I hear all the time (seriously, all.the.time), that jokes are just jokes and I'm being too sensitive or need to lighten up so I wanted to address that here. Firstly, I am a sensitive person. I cry during live performances because I'm happy for the performers that they are so talented. I'm not going to hide that fact and I'm not embarrassed by it. But, to be clear, not finding humor in jokes or statements that threaten the safety and worth of others is not a reflection on my sensitivity. I believe that the whole "too sensitive" argument is simply a way for people to deflect personal responsibility for their own stuff. It's a way to blame me for your transgression. 

Secondly, it's important to note that jokes are rarely just jokes. I have been both the target of and the audience to violent statements against people who identify with historically marginalized groups (this includes women but is not exclusive to women. Also, intersectionality exists, people.). Even though it may not be the intent of the speaker, comments, statements and quips that include elements of violence are often vaguely-to-overtly threatening and usually silence the targeted people by stripping them of their validity and sending the message that the speaker does not respect them and likely will not hear anything they have to say. To say "it was just a joke," is to deny the experience of others who are saying it is much more. It is placing the opinion and viewpoint of the speaker over those of others and is reinforcing power dynamics that have been prevalent in the U.S. since the first European ships landed on what is now called the Americas. Isn't it time we move forward from that?
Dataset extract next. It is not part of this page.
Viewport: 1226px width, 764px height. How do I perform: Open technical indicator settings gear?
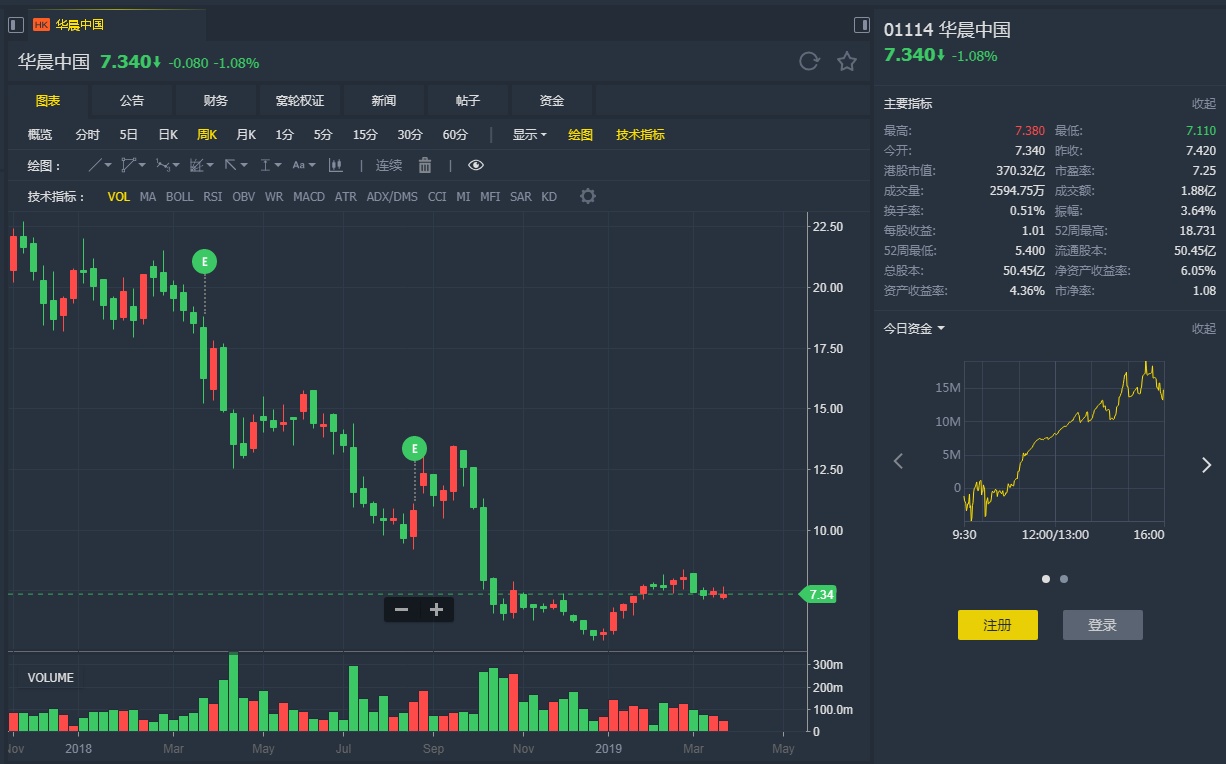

Finally, and perhaps most importantly, I think it is ok, and actually crucial, to admit our mistakes. I have done and said things I regret. I have hurt people unintentionally and tried to defend myself on many occasions. I don't think this makes me a "bad" person - though I don't actually think that's a thing; but I'll get to that later. In the U.S., we live in a society where messages about power and privilege are embedded within us and sometimes come out in ways we do not intend. Even the most sociopolitically aware individuals (among whom I am most certainly not) will say that learning about social justice, equality and the ways in which oppression manifests itself in society is a continual, lifelong process. My hope is that the individual who wrote that email will learn from this mistake; not to not write things like that down, but to understand why it is harmful to others to think those things at all. It is possible that the author of that email, as well as the other people in my life who have said similar things to me, did not mean for their words to have the impact that they did. I recognize that and truly believe that there is often space to move forward in understanding and awareness instead of always placing blame. We are all going to make mistakes, hurt and offend people and I truly believe that we owe it to ourselves and others to admit it and learn from it instead of creating excuses to justify our actions. There is a lot of power in saying "I'm sorry I hurt you. I hear you and I will do better." Though it sucks to admit to ourselves that we've hurt someone, particularly when we didn't intend to, taking 5 seconds to say this, or I suppose text or Snap for all those millennials out there, can be incredibly healing and meaningful.